> **TASK BRIEF**: Copy word for word the lines in the records below, starting at the line with "You are a GUI" and ending at the line with "The width and height of the screenshot is (448, 325).". Skip the pictures.

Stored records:
===
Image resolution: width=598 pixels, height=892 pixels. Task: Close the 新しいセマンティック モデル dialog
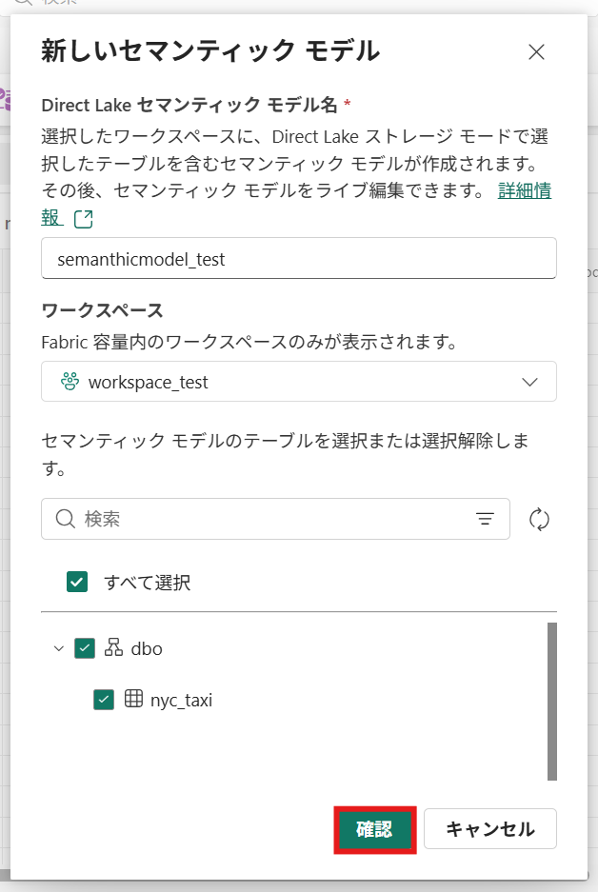click(536, 51)
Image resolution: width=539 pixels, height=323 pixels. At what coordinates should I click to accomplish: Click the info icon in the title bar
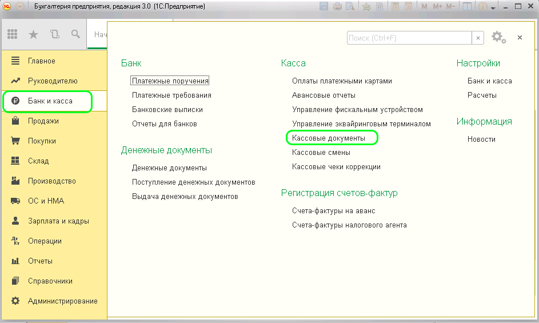click(x=482, y=7)
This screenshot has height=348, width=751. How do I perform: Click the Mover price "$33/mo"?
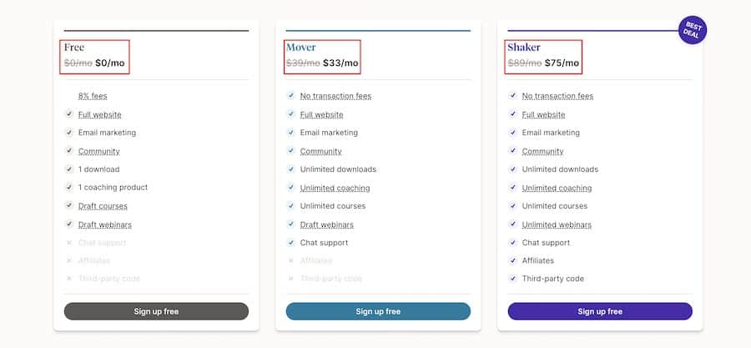click(x=340, y=63)
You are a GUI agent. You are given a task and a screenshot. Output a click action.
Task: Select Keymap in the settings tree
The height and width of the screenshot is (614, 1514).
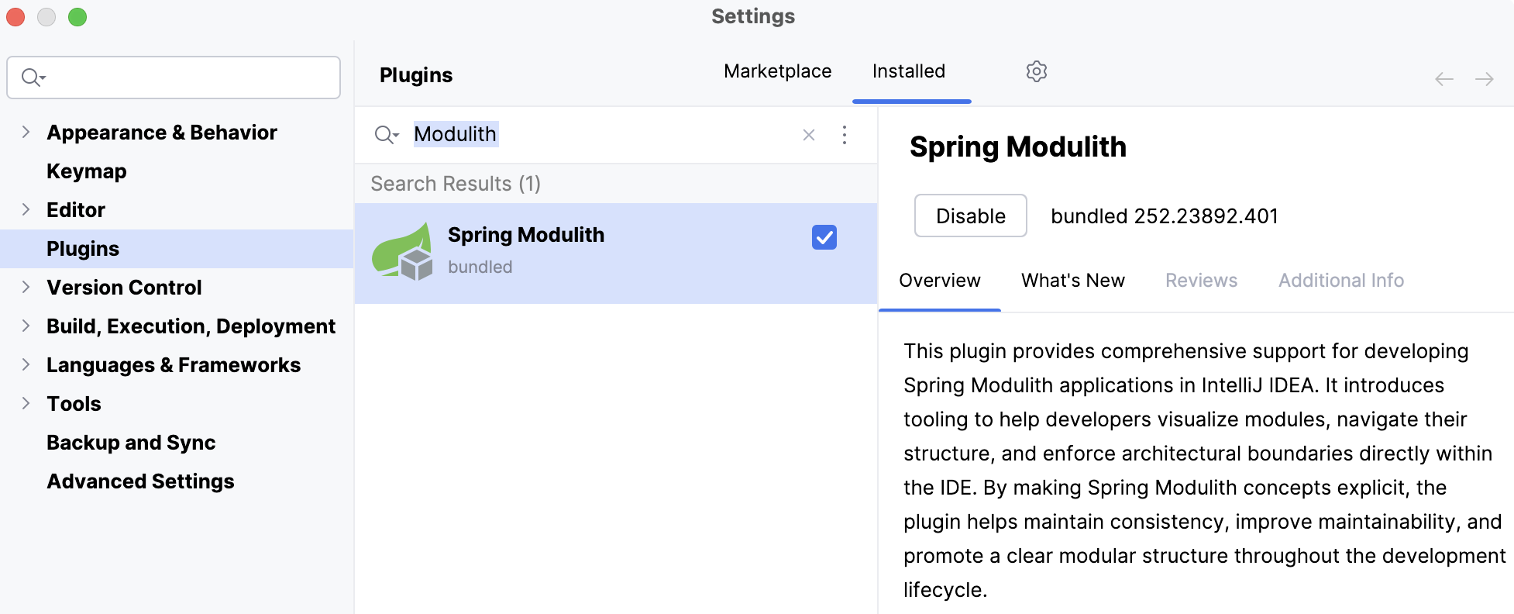86,171
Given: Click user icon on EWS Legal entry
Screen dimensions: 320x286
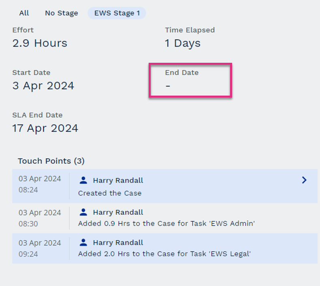Looking at the screenshot, I should [83, 242].
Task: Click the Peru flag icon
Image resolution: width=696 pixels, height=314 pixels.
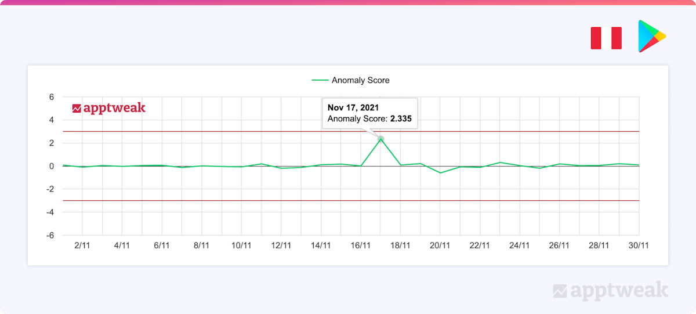Action: tap(606, 38)
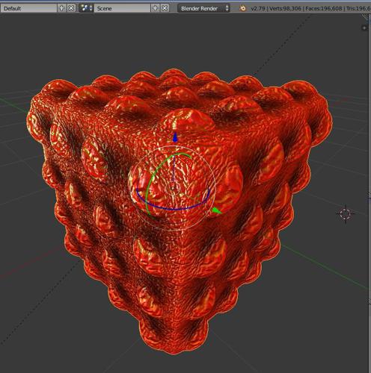Add a new scene
371x373 pixels.
(x=155, y=8)
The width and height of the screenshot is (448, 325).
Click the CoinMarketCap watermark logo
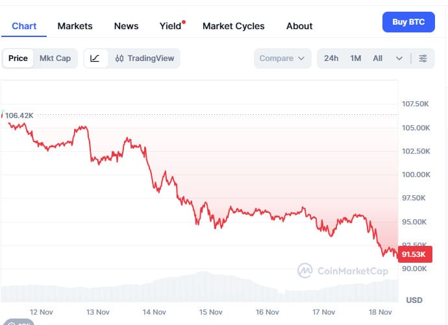343,270
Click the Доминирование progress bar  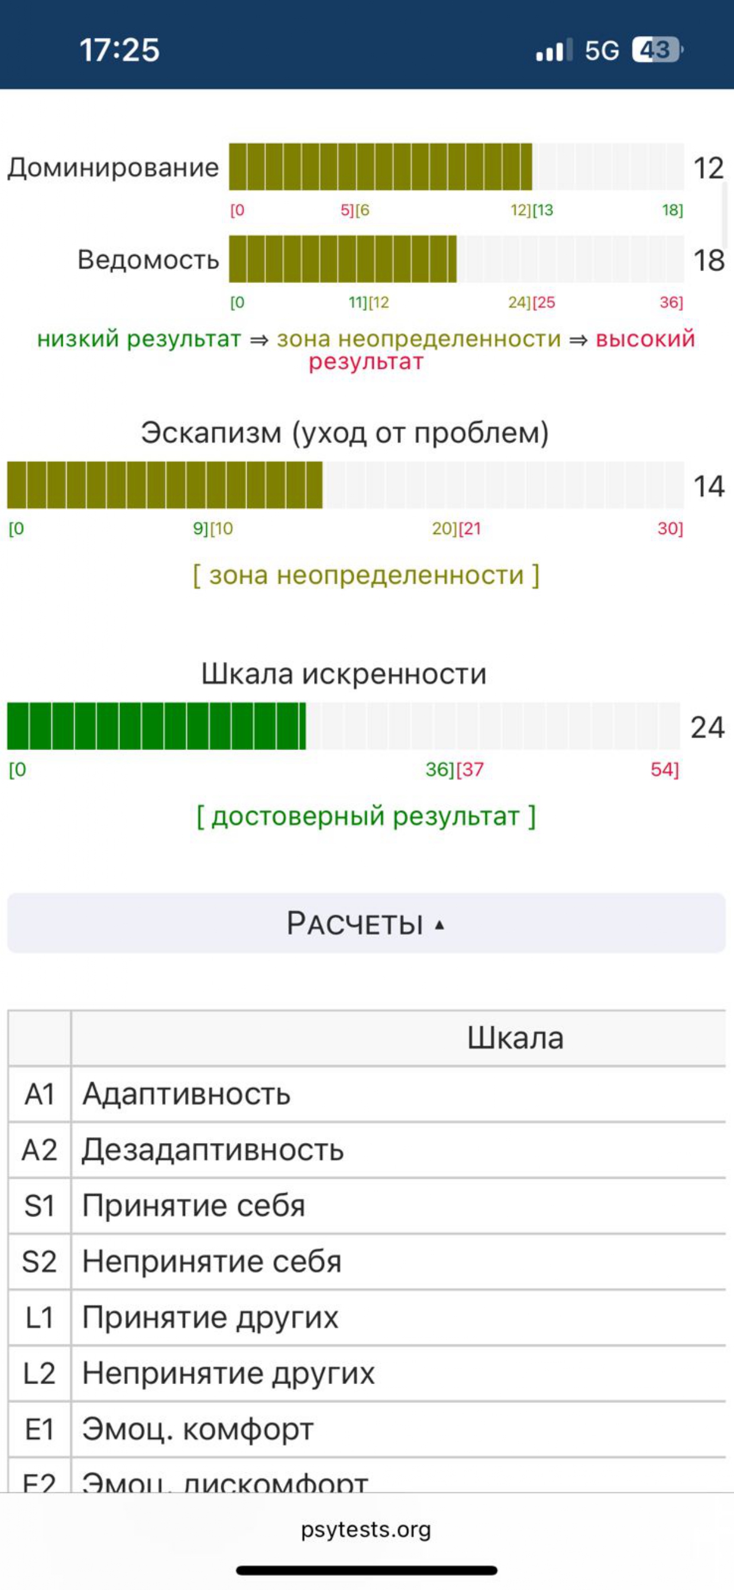click(456, 167)
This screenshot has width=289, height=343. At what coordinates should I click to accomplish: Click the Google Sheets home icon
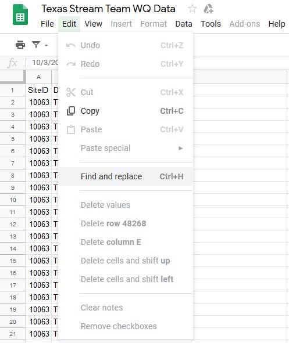pos(20,15)
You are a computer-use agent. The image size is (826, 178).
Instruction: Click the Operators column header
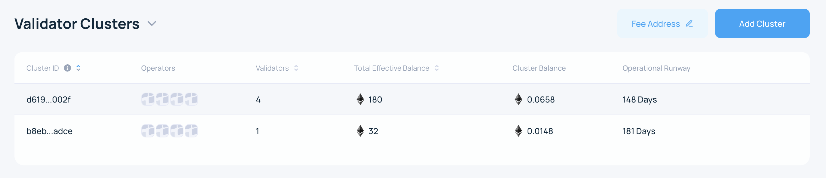click(158, 68)
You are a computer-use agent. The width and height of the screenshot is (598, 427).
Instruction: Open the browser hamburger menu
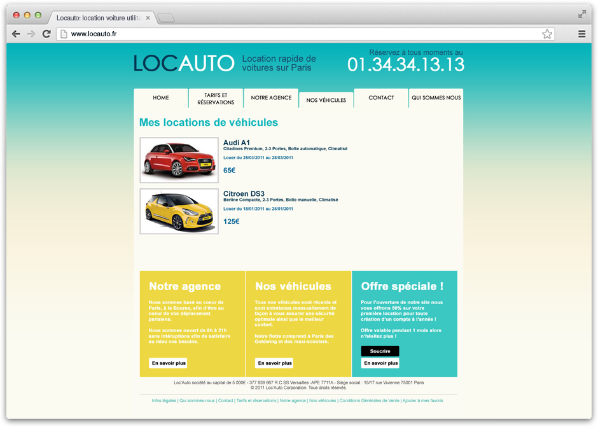tap(581, 34)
===
> **SOLUTION FOR THIS EXERCISE**:
You are a GUI agent. You are given a task and a screenshot. Output a click action.
Task: Select Keymap in the settings tree
The height and width of the screenshot is (614, 1514).
86,171
Given: Click user icon on EWS Legal entry
Screen dimensions: 320x286
Looking at the screenshot, I should [83, 242].
Task: Click the Peru flag icon
Image resolution: width=696 pixels, height=314 pixels.
Action: tap(606, 38)
Add a new scene
371x373 pixels.
(x=155, y=8)
The width and height of the screenshot is (448, 325).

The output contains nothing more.